Scottsbluff parking.jpg

Scottsbluff, by the way, is an underappreciated national monument in a quiet part of Nebraska. It’s a major intersection of several historic trails, including the Oregon Trail, California Trail, Mormon Pioneer Trail, and the Pony Express route. A shuttle bus can take you to the top of the bluff and there’s an easy hike down with superb views.

Scottsbluff view.jpg

By the time we were ready to move again, it was so late in the afternoon that we could drive only a relatively short distance, to Custer State Park in the heart of the Black Hills of South Dakota. The Black Hills are another great destination that deserve much more time than we gave them. Heck, just Custer State Park is worth a week. The park is huge, with numerous campgrounds, a lodge, and many other features. But our whirlwind travel schedule this week allowed us only to take a sip before heading out.

Custer buffalo.jpg

One particular feature of Custer State Park is the wildlife. Like its western cousin Yellowstone, Custer has a population of elk and buffalo, which appear everywhere.

This morning we took a marvelous route from Custer to nearby Mt Rushmore. Route 16A connects the two sites, and it’s a circuitous, narrow, shoulderless road with three single-lane tunnels. This road will test your trailer towing skills, let me tell you. If you are not extremely confident in your abilities, take Route 79 instead.

My favorite spot was the third tunnel. Following procedure, we honked our horn several times before entering, since it is a single lane (12 feet 4 inches tall, and 10 feet 6 inches wide, enough for a wide-body Airstream with a safety margin of one foot on each side). As we came out, we found ourselves windshield-to-windshield with a tour bus. The bus was in the left lane so that it could swing wide enough to make a 70-degree turn into the tunnel. We ended up taking the left lane at about 2 MPH to squeeze between the tour bus and a rock wall.

Mt Rushmore Airstream.jpg

Mt Rushmore … yes, it looks just like the photos. The park is free but there’s a mandatory $8 parking fee, which is not covered by national parks passes. Looking at a big granite mountain with faces on it is, for me, something of limited interest. But the park service has done a nice job leveraging the sculpture into a history lesson about the presidents.
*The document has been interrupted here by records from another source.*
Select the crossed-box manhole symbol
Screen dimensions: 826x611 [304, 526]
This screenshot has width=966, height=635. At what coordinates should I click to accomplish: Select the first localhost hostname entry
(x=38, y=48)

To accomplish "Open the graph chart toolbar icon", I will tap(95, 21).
The less said about driving I-90 in South Dakota, the better. I rarely confess to boredom, but must admit that this road rivals I-80 in Nebraska and I-55 in Mississippi for sheer tedium. No wonder so many people stop at Wall Drug. We stopped at Wall, SD, but we didn’t go to the famous tourist trap. Instead we parked on the street beside the Buffalo Gap National Grasslands Visitor Center and checked it out for a future trip. Ah! to be able to pause and explore the grasslands slowly. I’d like to spot the prairie chicken.

But not this trip. That seems to be our mantra now. We have to skip all the good stuff in the name of mileage. We are way behind on the schedule, but I managed to re-arrange some things that were scheduled for next week to give us a little more time. Still, we need to move on and thus with great reluctance we drove right past the Badlands National Park and the 40-mile scenic drive it offers.
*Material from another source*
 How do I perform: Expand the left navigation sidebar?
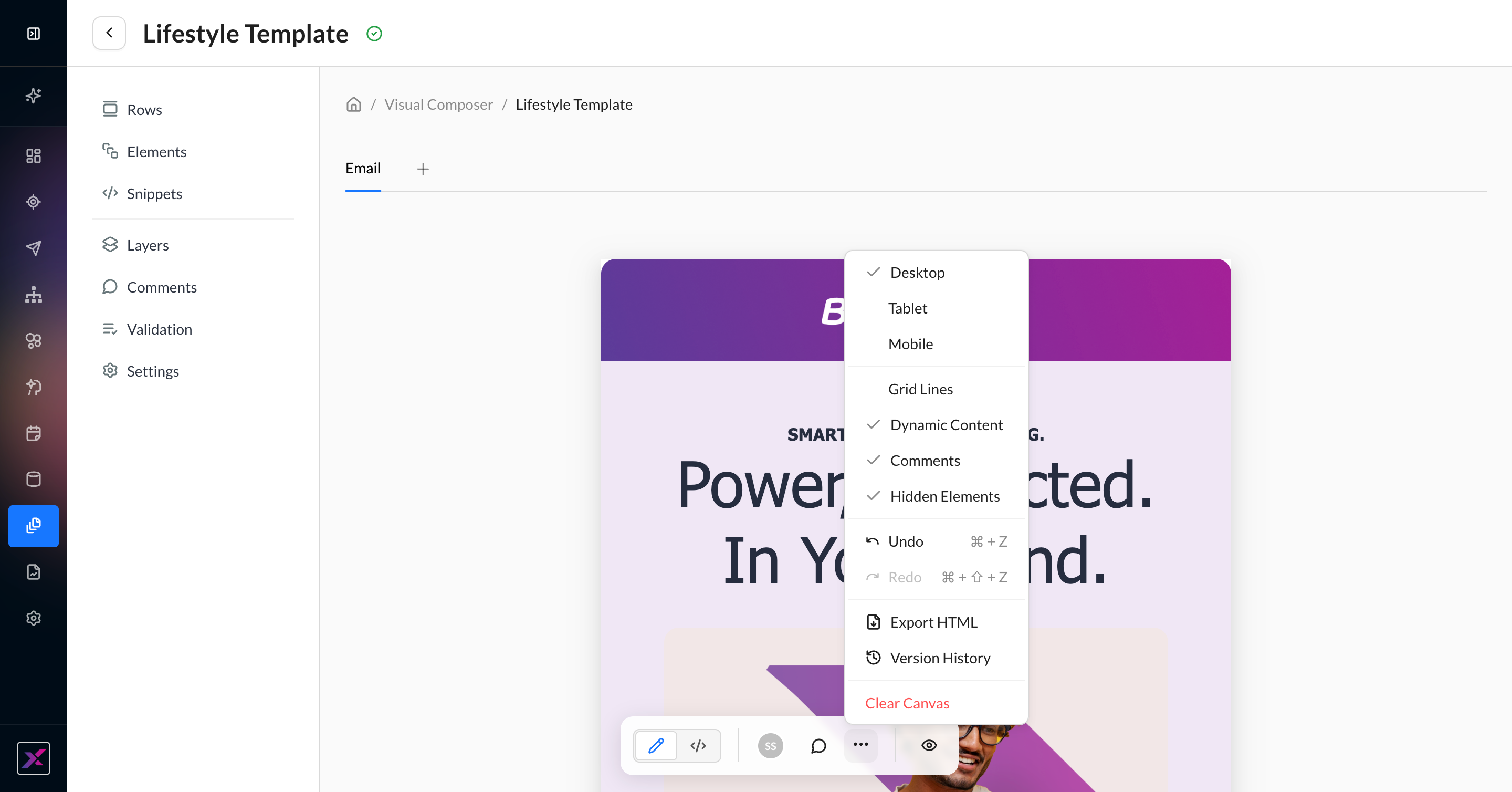pyautogui.click(x=34, y=34)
It is raining now, a hard thunderstorm rain with frequent flashes of lightning. This is the first heavy rain we have seen in months, having been in the desert most of the winter. I find I don’t miss the rain. On our aluminum roof it is loud, but we are comfortable and safe inside with all our conveniences, including a movie for tonight (“Keeping Mum”). The torrential rain compelled us to stop sooner than we planned, so we are in the parking lot at Cabela’s in Mitchell, SD with a few other RVs. Perhaps before we leave we’ll get a chance to visit Cabela’s and the famous Corn Palace.

One Response to “Scottsbluff and the Black Hills”

  1. Randy Says:


    Some day you should go through this blog and make up some lists: boring highways, challenging roads, must see places, should avoid places, great camps, etc. I’d be willing to pay for an Airstream travel guidebook like that based on your life on the road. Maybe this could be a school in session project.